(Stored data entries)
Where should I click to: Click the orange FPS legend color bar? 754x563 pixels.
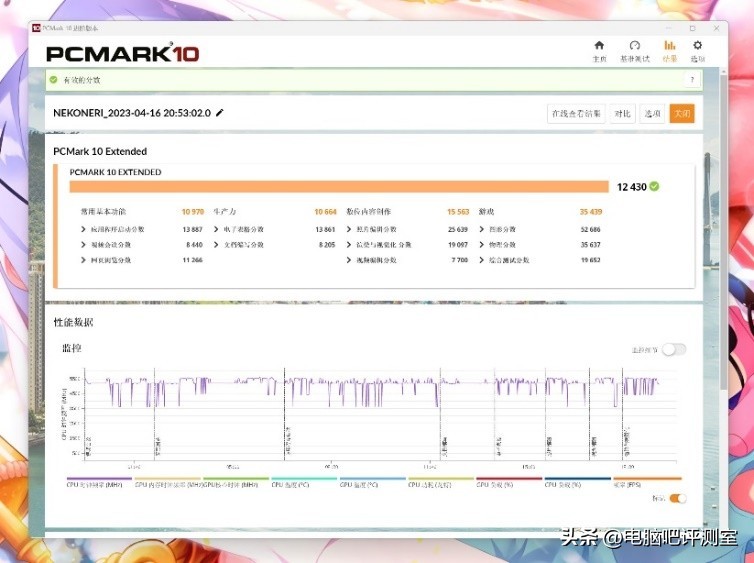click(647, 479)

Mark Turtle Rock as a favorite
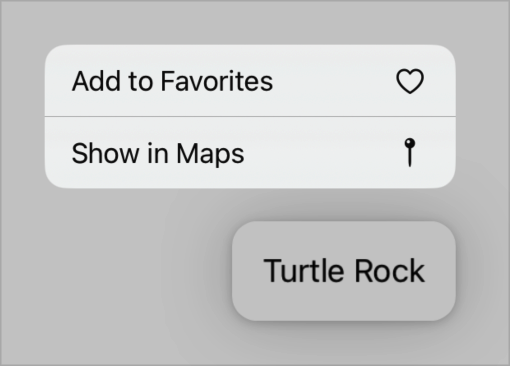pos(250,81)
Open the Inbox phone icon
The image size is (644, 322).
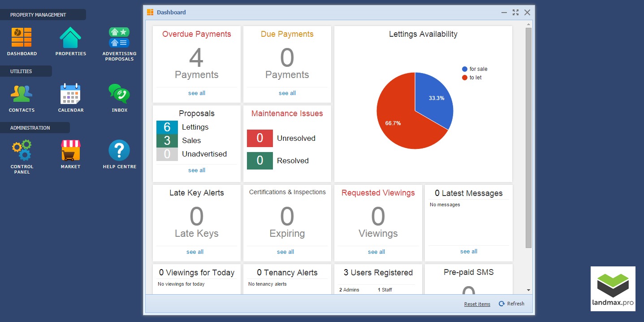click(119, 94)
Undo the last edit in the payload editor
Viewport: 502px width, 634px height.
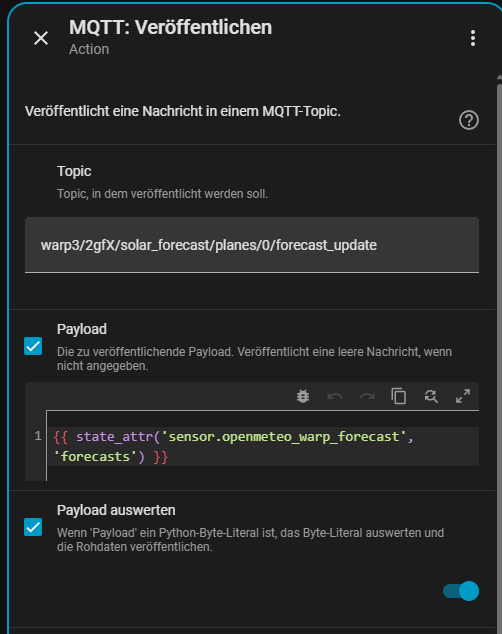click(x=335, y=396)
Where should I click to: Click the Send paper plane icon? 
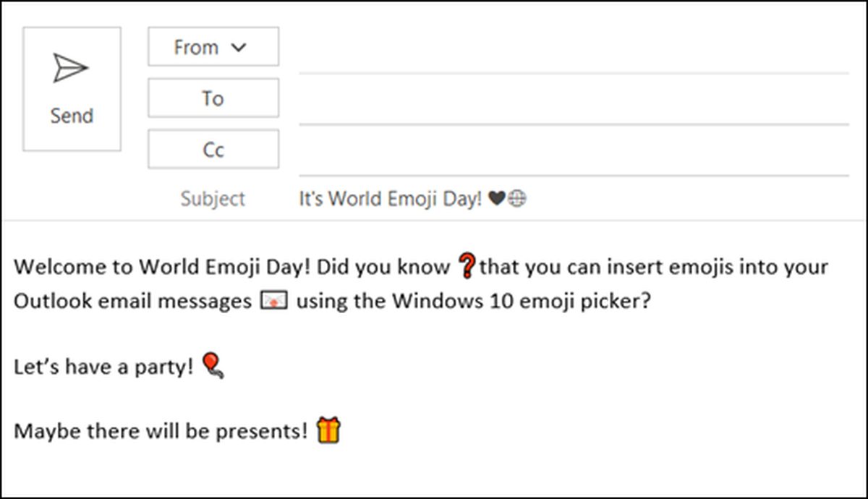tap(70, 69)
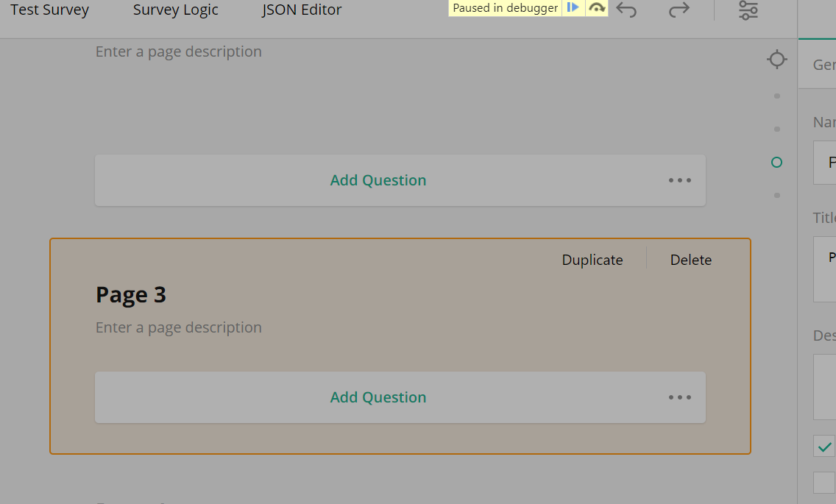Click Page 3's page description field
This screenshot has width=836, height=504.
179,327
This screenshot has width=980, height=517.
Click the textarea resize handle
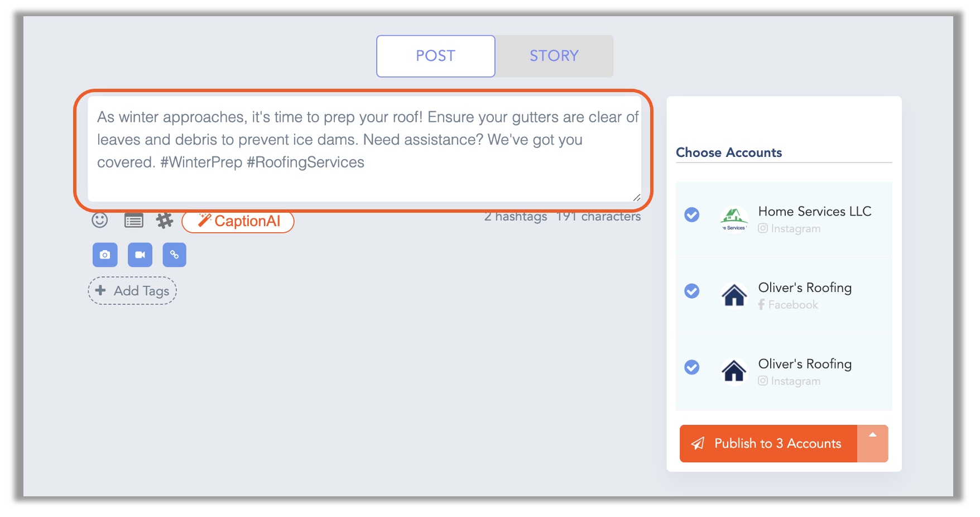(637, 197)
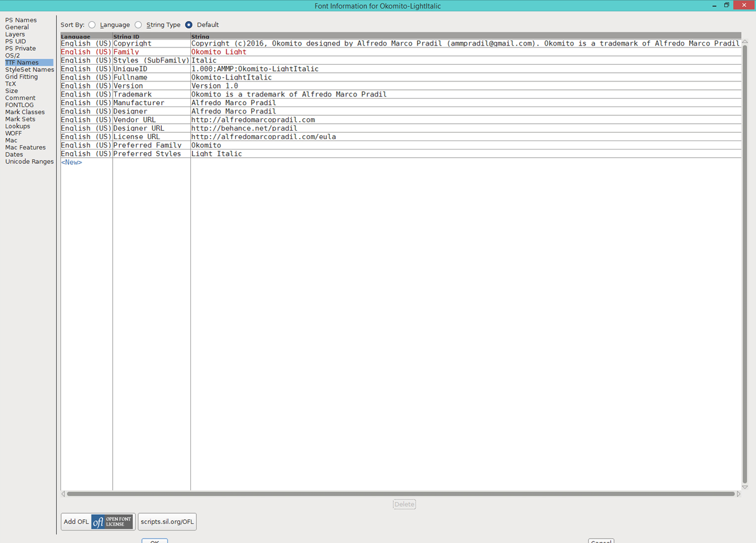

### WORK TO COMPLETE
Print only the lines from the one with "The image size is (644, 322)." through the last line of the data above, exactly and with both ends, and please omit any pictures.

### ANSWER SPACE
The image size is (644, 322).
click(119, 94)
Undo the last edit in the payload editor
Viewport: 502px width, 634px height.
click(x=335, y=396)
Where should I click to: Click the Send paper plane icon? 
tap(70, 69)
Click Page 3's page description field
This screenshot has width=836, height=504.
179,327
This screenshot has width=980, height=517.
Click the textarea resize handle
(637, 197)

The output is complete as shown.